Task goal ::
Each line in the records below, from the one that contains "Quoist Michel (58, 739)" to the one that contains "oggetti (344, 2396)", should be reproduced exactly, the first and last included.
--- Material to process Enclosed Below ---
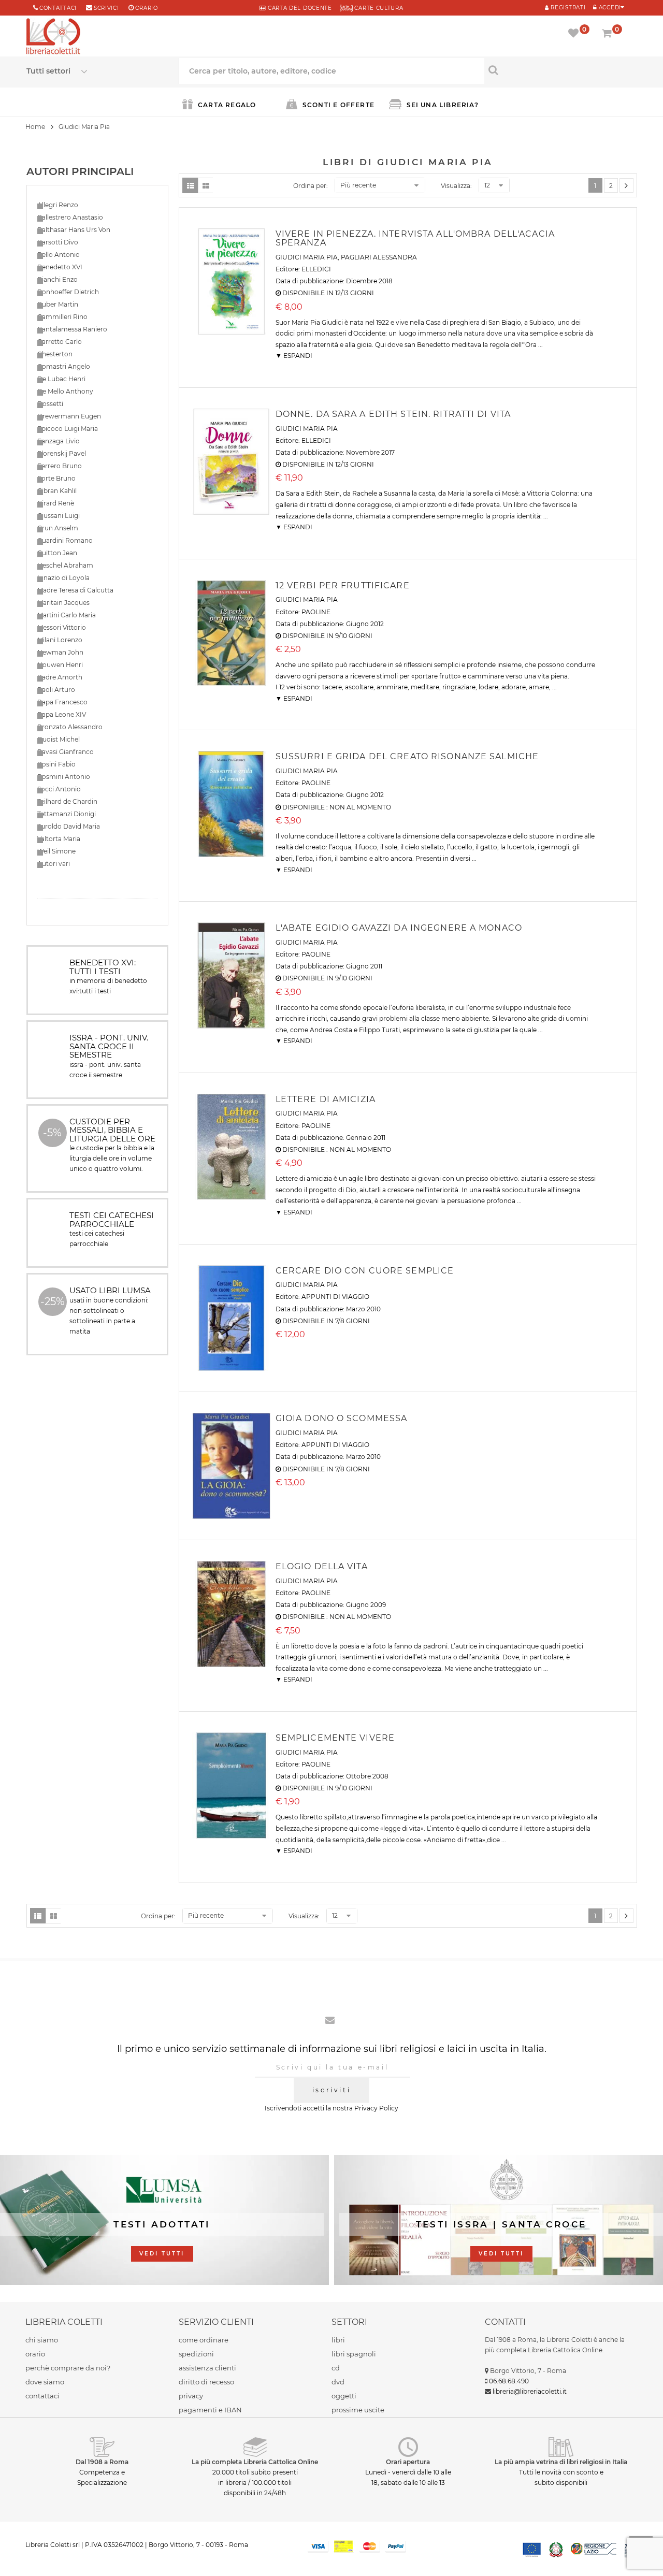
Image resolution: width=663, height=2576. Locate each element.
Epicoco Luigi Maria (67, 428)
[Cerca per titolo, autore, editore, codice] (560, 70)
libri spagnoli (354, 2354)
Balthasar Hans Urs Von (73, 230)
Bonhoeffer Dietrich (68, 292)
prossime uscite (358, 2410)
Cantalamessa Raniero (72, 329)
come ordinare (203, 2340)
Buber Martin (57, 304)
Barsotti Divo (57, 242)
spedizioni (196, 2354)
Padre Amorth (59, 677)
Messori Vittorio (61, 627)
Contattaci (58, 8)
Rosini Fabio (56, 764)
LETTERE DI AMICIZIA (326, 1099)
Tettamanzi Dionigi (66, 814)
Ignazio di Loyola (63, 578)
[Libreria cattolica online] (53, 37)
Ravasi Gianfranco (65, 752)
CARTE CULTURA (378, 8)
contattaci (42, 2396)
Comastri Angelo (63, 366)
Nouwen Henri (60, 665)
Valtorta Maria (58, 839)
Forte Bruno (56, 478)
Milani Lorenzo (59, 640)
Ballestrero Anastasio (70, 217)
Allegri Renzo (57, 205)
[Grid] (205, 185)
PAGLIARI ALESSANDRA (379, 257)
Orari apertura (408, 2462)
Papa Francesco (62, 702)
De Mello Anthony (65, 391)
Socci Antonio (59, 789)
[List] (190, 185)
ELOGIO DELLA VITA (322, 1566)
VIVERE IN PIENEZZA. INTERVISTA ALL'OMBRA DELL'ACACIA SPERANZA (415, 238)
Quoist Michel (58, 739)
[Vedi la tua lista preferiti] (575, 34)
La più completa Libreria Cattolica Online (255, 2462)
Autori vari (53, 863)
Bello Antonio (58, 254)
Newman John (60, 652)
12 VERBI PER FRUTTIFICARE (343, 585)
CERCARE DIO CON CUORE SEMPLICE (365, 1271)
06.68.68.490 (509, 2381)
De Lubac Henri (61, 379)
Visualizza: (456, 186)
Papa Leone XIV (61, 714)
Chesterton (55, 354)
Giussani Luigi (58, 515)
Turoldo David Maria (68, 826)
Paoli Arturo (56, 689)
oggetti (344, 2396)
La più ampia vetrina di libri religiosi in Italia (561, 2462)
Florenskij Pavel (61, 453)
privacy (191, 2396)
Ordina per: (310, 186)
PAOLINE (315, 612)
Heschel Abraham (65, 565)
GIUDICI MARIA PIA (307, 257)
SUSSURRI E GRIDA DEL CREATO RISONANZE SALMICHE (407, 756)
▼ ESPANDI (294, 355)
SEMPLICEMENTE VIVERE (335, 1738)
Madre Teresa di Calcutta (75, 590)
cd (336, 2368)
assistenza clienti (207, 2368)
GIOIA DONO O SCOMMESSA (342, 1418)
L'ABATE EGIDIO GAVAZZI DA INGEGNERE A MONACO (399, 928)
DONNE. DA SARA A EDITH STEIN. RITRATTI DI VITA (393, 414)
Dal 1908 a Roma (102, 2462)
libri (338, 2340)
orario (146, 8)
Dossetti (50, 404)
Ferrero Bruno (59, 466)
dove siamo (44, 2382)
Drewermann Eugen (69, 416)
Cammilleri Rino (62, 317)
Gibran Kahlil (57, 491)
--- End of Enclosed Material to process ---
Written response ::
Quoist Michel (58, 739)
[Vedi la tua lista preferiti] (575, 34)
La più completa Libreria Cattolica Online (255, 2462)
Autori vari (53, 863)
Bello Antonio (58, 254)
Newman John (60, 652)
12 VERBI PER FRUTTIFICARE (343, 585)
CERCARE DIO CON CUORE SEMPLICE (365, 1271)
06.68.68.490 (509, 2381)
De Lubac Henri (61, 379)
Visualizza: (456, 186)
Papa Leone XIV (61, 714)
Chesterton (55, 354)
Giussani Luigi (58, 515)
Turoldo David Maria (68, 826)
Paoli Arturo (56, 689)
oggetti (344, 2396)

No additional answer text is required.